Le premier tome tient du chef d'oeuvre. Le mutisme incompréhensible de la presse (à l'exception d'un bel article dans DBD) n'a pas encore permis à ce dyptique de trouver le large public qu'il mérite. Hélas, le deuxième tome, en forme de long flash-back, pâtit des contraintes budgétaires pesant sur l'éditeur.
Il s'agit ni plus ni moins de l'émergence du monothéïsme sémitique, et donc du judaïsme, en réaction à la révolution du Culte d'Aton conçue par Amenophis IV, mieux connu sous son nom d'Akhenaton.
Le deuxième tome brasse habilement, mais de façon trop condensée, de nombreux mythes de l'âge du bronze.

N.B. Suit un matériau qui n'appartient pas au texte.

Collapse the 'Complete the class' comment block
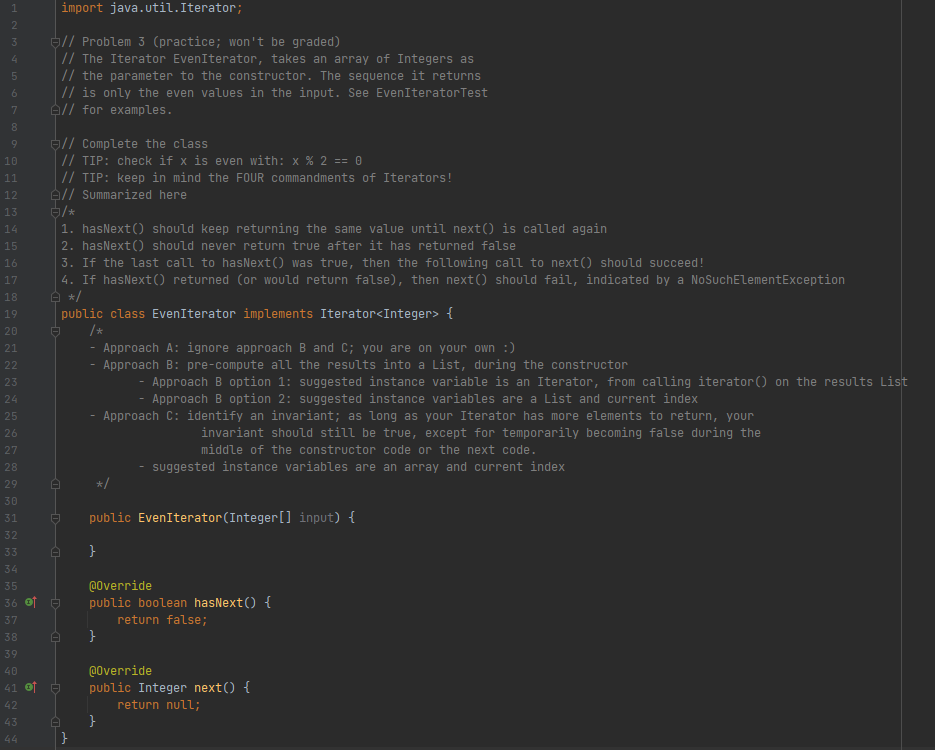The image size is (935, 750). [55, 143]
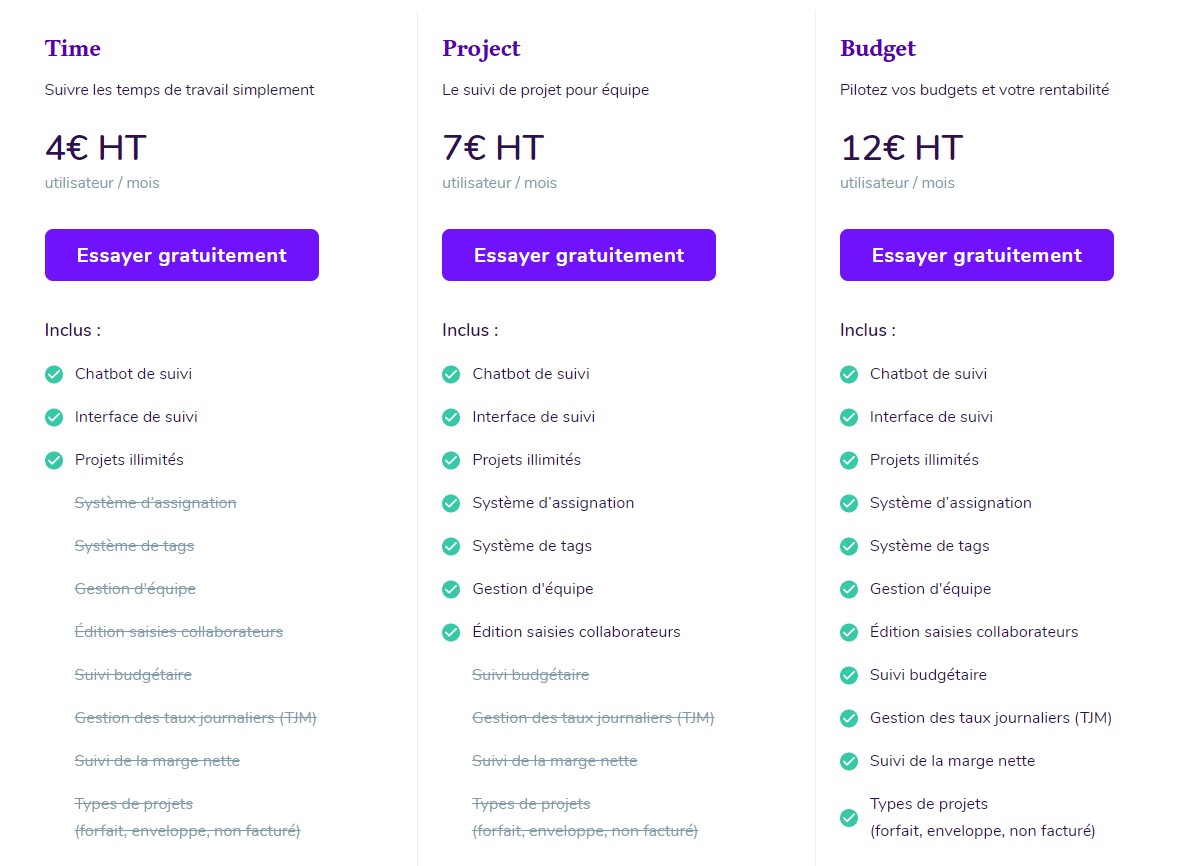Image resolution: width=1192 pixels, height=866 pixels.
Task: Click the Gestion d'équipe checkmark in Project
Action: (451, 589)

En particulier la chute de la civilisation minoéenne, assimilée à l'Atlantide, et les 7 plaies d'Egypte expliquées par l'explosion du volcan Santorin. Les données archéologiques attestent la crédibilité du scénario qui y mèle habilement la théologie du culte d'Amon-Râ. Le désemparement du peuple égyptien, se croyant abandonné des dieux est excellement rendu.
Loin d'un exposé sec et ennuyeux, Igor Barenko y insuffle du suspense et une sensualité bienvenue. Son trait est magistral, mais les cases se bousculent au risque d'étouffer le dessin. On regrette de ne pouvoir s'attarder en compagnie de la grande prétresse du culte du Minotaure. De ne pas assister plus avant aux ravages du désordre climatiques lié à l'éruption. A l'invasion des peuples de le mer - autrement dit les Philistins de la Bible - premiers réfugiés climatiques recensés de l'Histoire sur les paroies du temple de Médinet Habou...
Idéalement, il aurait fallut à l'auteur 3 tomes pour exploiter pleinement une thématique ausi riche et conclure avec soin le complot dans l'entourage de pharaon. Les contraintes budgétaires et éditoriales en ont décidé autrement, contraigant manifestement Igor Barenko à densifier son récit, un cran trop fort.
Malgré ces réserves, ce dyptique mérite toute l'attention des amoureux de l'Egypte, du mystère et de l'histoire. A ne manquer sous aucun prétexte.